Table 2. Population Baselines

The ticketing percentages in Table 1 and the baselines in Table 2 can then be compared by constructing a "likelihood ratio" that will show whether blacks are receiving tickets in numbers that are out of proportion to their presence in the driving age population and the driving age population less 21%. The likelihood ratio will allow the following sentence to be completed: "If you're black, you're ___ times as likely to be ticketed by this police department than if you are not black." A likelihood ratio of approximately one means that blacks received tickets in roughly the proportion one would expect, given their presence in the driving age population. A likelihood ratio of much greater than one indicates that blacks received tickets at a rate higher than would be expected. Using both baselines--the black driving age population, and the black driving age population less 21%-- the likelihood ratios for Akron, Dayton, Toledo and Franklin County are presented in Table 3.

Table 3. Likelihood Ratio "If You're Black, You're __ Times as Likely

to Get a Ticket in This City Than if You Are Not Black"

Table 4 combines population baselines from Table 2 and likelihood ratios from Table 3.

Table 4. Combined Population Baselines and Likelihood Ratios

The method used here to attempt to discover whether "driving while black" is a problem in Ohio is less exact than the observation-based method used in New Jersey and Maryland. There are assumptions built into the analysis at several points in an attempt to arrive at reasonable substitutes for observation-based data. Since better data do not exist, all of the assumptions made in the analysis involve some speculation. But all of the assumptions are conservative, calculated to err on the side of caution. According to sociologist and criminologist Joseph E. Jacoby, the numbers used here probably are flawed because blacks are probably "at an even greater risk of being stopped" than these numbers show. For example, blacks are likely to drive fewer miles than whites, which suggests that police have fewer opportunities to stop blacks for traffic violations. In statistical terms, the biases in the assumptions are additive, not offsetting.
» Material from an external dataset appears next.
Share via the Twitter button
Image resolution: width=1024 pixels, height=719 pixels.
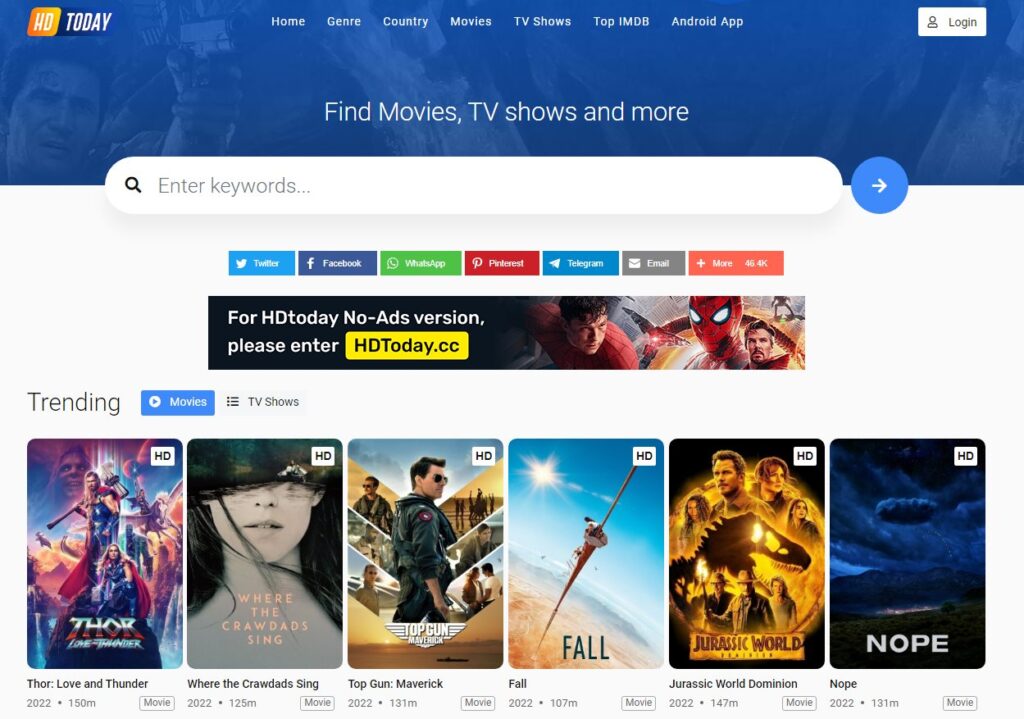[x=261, y=263]
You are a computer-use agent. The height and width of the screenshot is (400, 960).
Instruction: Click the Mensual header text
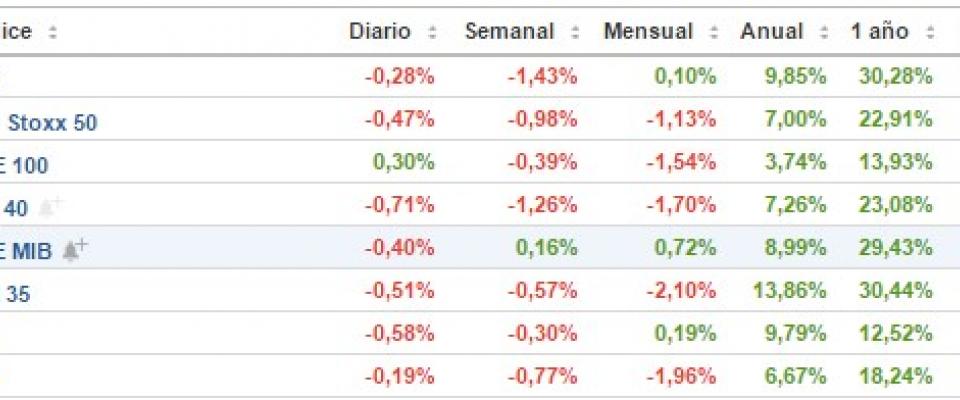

What do these figures mean? Even when conservative assumptions are built in, likelihood ratios for Akron, Dayton, Toledo, and Franklin County, Ohio, all either approach or exceed 2.0. In other words, blacks are about twice as likely to be ticketed as nonblacks. When the fact that 21% of black households do not own a vehicle is factored in, the ratios rise, with some approaching 3.0. Assuming that ticketing is a fair mirror of traffic stops in general, the data suggest that a "driving while black" problem does indeed exist in Ohio. There may be race-neutral explanations for the statistical pattern, but none seem obvious. At the very least, further study--something as accurate and exacting as Lamberth's studies in New Jersey and Maryland--is needed.